As of fall 2017, Harvard, Georgetown and Northwestern no longer require the LSAT for acceptance into their law school programs. Their decisions follow that of the University of Arizona, which became the first American Bar Association (ABA) law school to accept the Graduate Record Examination, or GRE, in 2016. Potentially dozens of other schools are now considering it, and this could lead to widespread changes in law school admissions. The Educational Testing Service, which produces the GRE, is working with 14 law schools on validity studies to show the reliability of the GRE for law school admissions. ETS is also working on a national study.
Predicting Applicant Success
Admission tests are used to predict the success of applicants during their first year of graduate school, but whether that test must be the LSAT is open for debate. The ABA guidelines state, "A law school that uses an admission test other than the Law School Admission Test sponsored by the Law School Admission Council shall demonstrate that such other test is a valid and reliable test to assist the school in assessing an applicant's capability to satisfactorily complete the school's program of legal education."
After reviewing the results of a December 2015 study by Educational Testing Service (ETS), the University of Arizona discovered that, for students in Arizona Law's Juris Doctor program, performance on the GRE was a valid and reliable predictor of students' first-term law school grades. Similar studies on the efficacy of the GRE conducted by Georgetown, Harvard and Northwestern also were done to comply with ABA admission standards, which require law schools to either use the LSAT or another test the law school has determined to have "validity" in predicting student success.
Making Tests More Accessible
Adding to its appeal for applicants, GRE testing is more readily available than LSAT testing. Commonly, LSAT testing is offered only four times a year. In contrast, GRE test dates are scheduled more often — the computerized test is available nearly every day, although there are restrictions on how often a student may repeat the test.
Having one admission test as a point of access to graduate degrees may attract potential students with expertise in wide-ranging areas, from technology to journalism. Many students already have taken the GRE for graduate school in another discipline, so adding the LSAT for law school admission means extra expense — and an additional barrier, said Marc L. Miller, a dean at the University of Arizona, in an interview with Bloomberg Law.

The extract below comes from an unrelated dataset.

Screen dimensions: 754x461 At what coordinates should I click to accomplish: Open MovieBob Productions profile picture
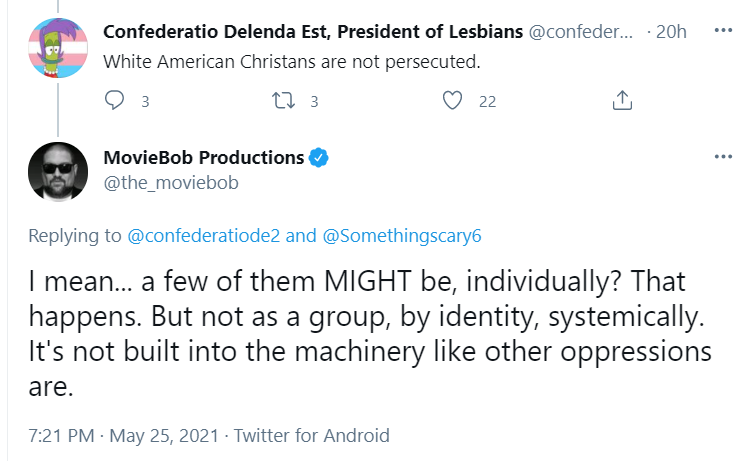click(x=58, y=172)
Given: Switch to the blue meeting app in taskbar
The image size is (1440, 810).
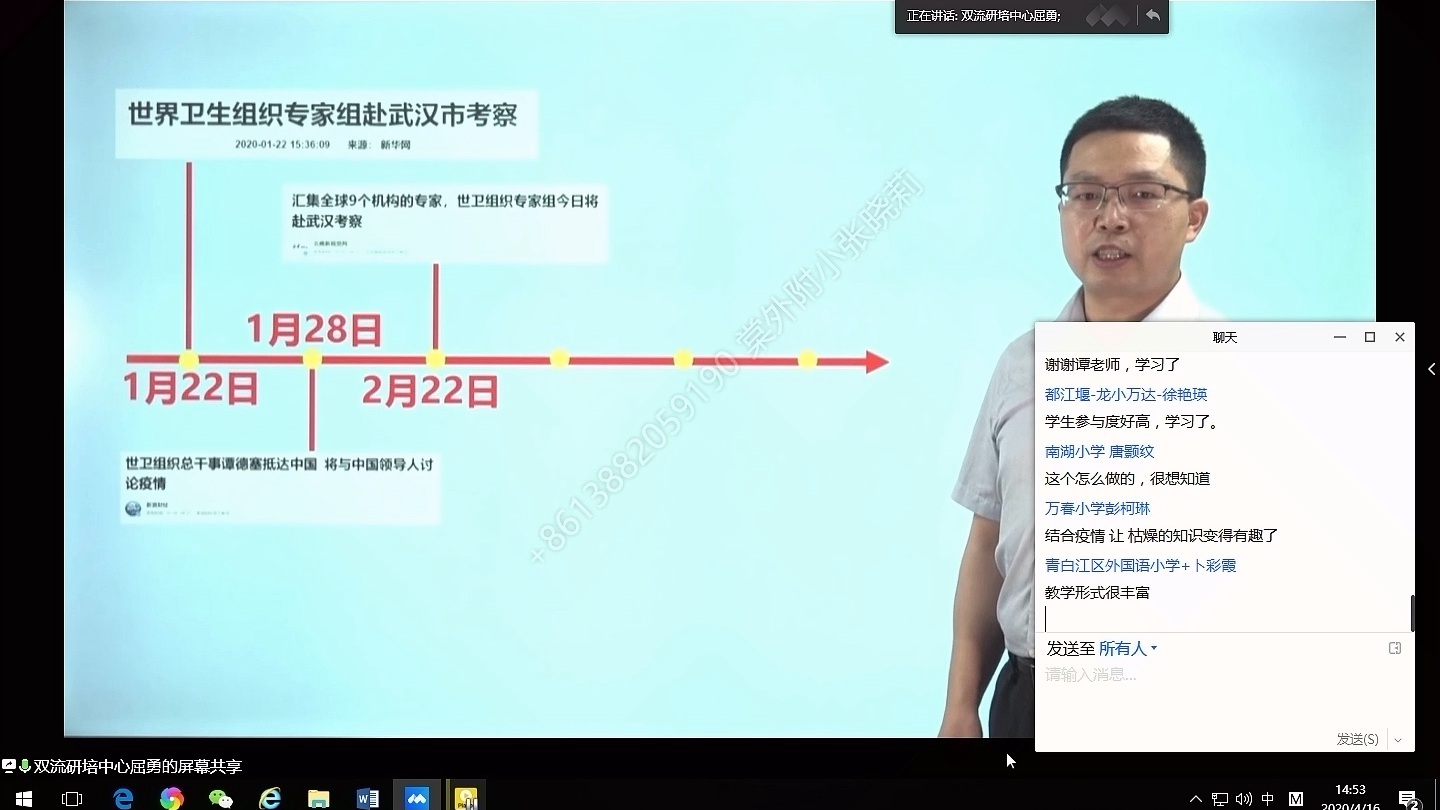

"We believe that law schools and the legal profession need a greater number of high-quality applicants with the widest range of life, educational and professional backgrounds," Miller said. "Having only one admissions test as an access point automatically reduces that number and puts us out of line with every other profession and academic discipline, none of whose regulators require any standardized test for admission, much less a single test."
Changing the Rules
It may seem as though the tide is turning, with an increasing number of law schools allowing the GRE in place of the LSAT. However, the ABA is considering a rules change that would permit law schools to use alternatives to the LSAT only if the ABA has determined the validity of the alternative test. As of December 2017, the ABA has only done so with the GRE. The idea is getting pushback from law school deans who don't want their admission options limited, but Law School Admission Council (LSAC), the organization that administers the LSAT, is holding fast.
"We believe in innovation and experimentation and certainly anything that would open access and improve legal education and the profession," said Kellye Y. Testy, president and CEO of LSAC, in the journal Inside Higher Ed. "But we are concerned with how quickly schools are jumping to the GRE without any reliable studies of what it means."
Testy also voiced concerned that the validity studies cited by law schools accepting the GRE are too small to deliver widespread data. "We would like them to take a little more time to study what this means," she added.
As the controversy grows, support for the GRE as an LSAT replacement may grow, too.
"For me, the interesting question is whether accepting the GRE would attract a different pool of applicants — more racially and ethnically diverse — or students with different skill sets, experiences or expertise," said Catherine Christopher, assistant law professor at Texas Tech University School of Law in an interview with the American Bar Association Journal. "I think communities benefit tremendously when their lawyers and law students reflect the characteristics of the population as a whole."